Exercise brief = Render the listing below as a numbered list, one line per item, skipping any blank lines and omitting the pictures.

──────── Records for the exercise

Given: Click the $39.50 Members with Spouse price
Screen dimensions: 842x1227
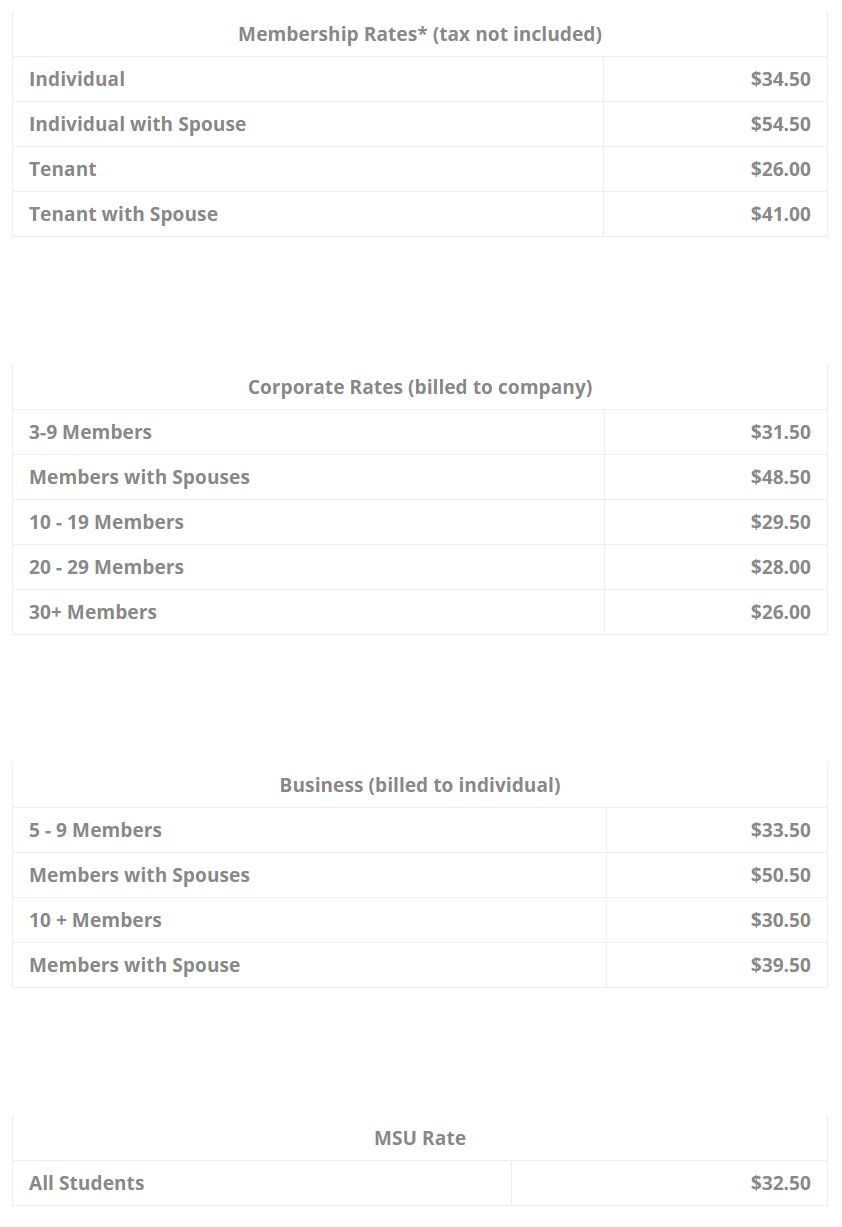Looking at the screenshot, I should pyautogui.click(x=780, y=965).
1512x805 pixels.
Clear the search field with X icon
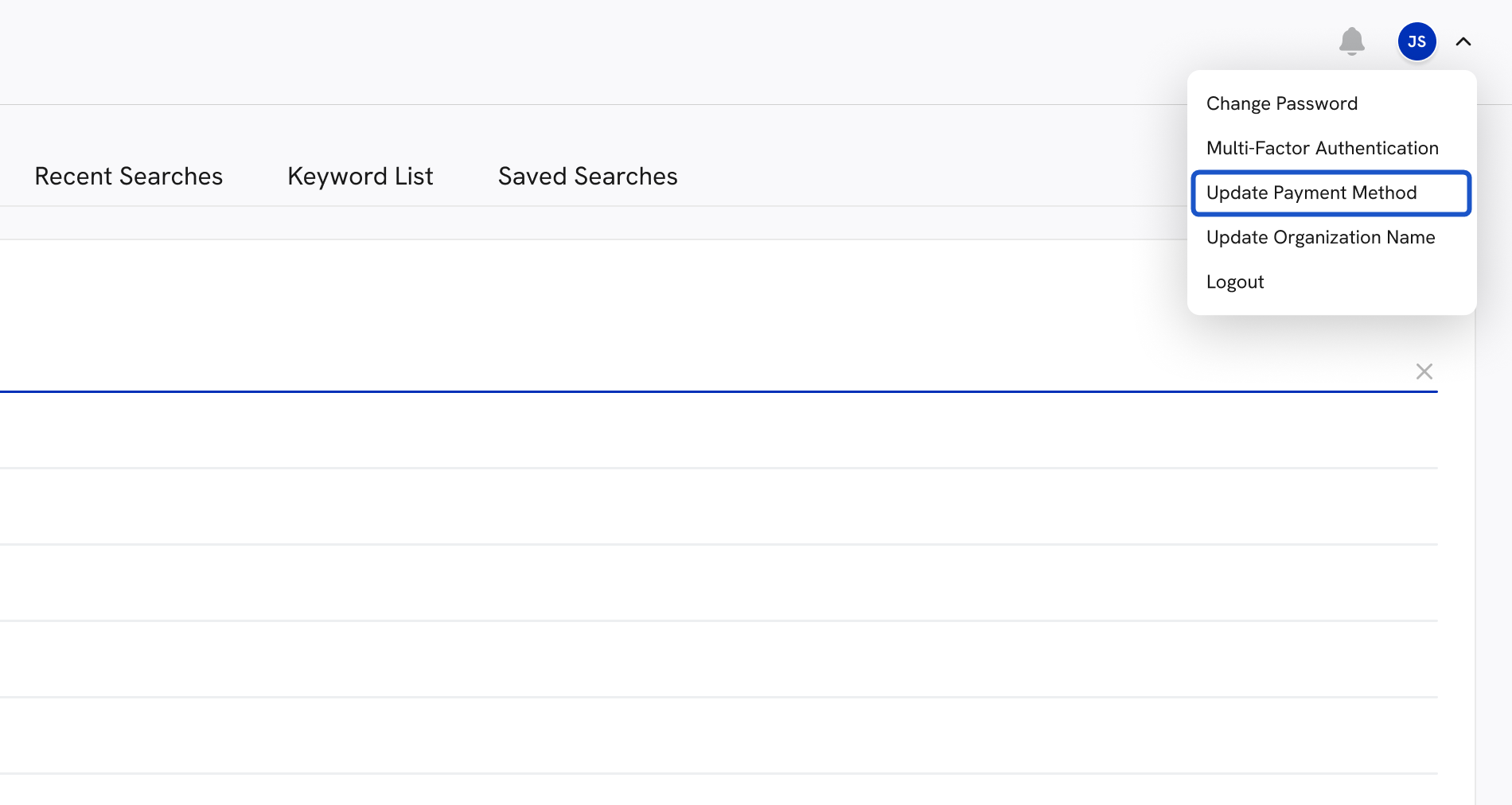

────────────────

Full response =
1. Given: Click the $39.50 Members with Spouse price
2. Screen dimensions: 842x1227
3. Looking at the screenshot, I should pyautogui.click(x=780, y=965).
4. 1512x805 pixels.
5. Clear the search field with X icon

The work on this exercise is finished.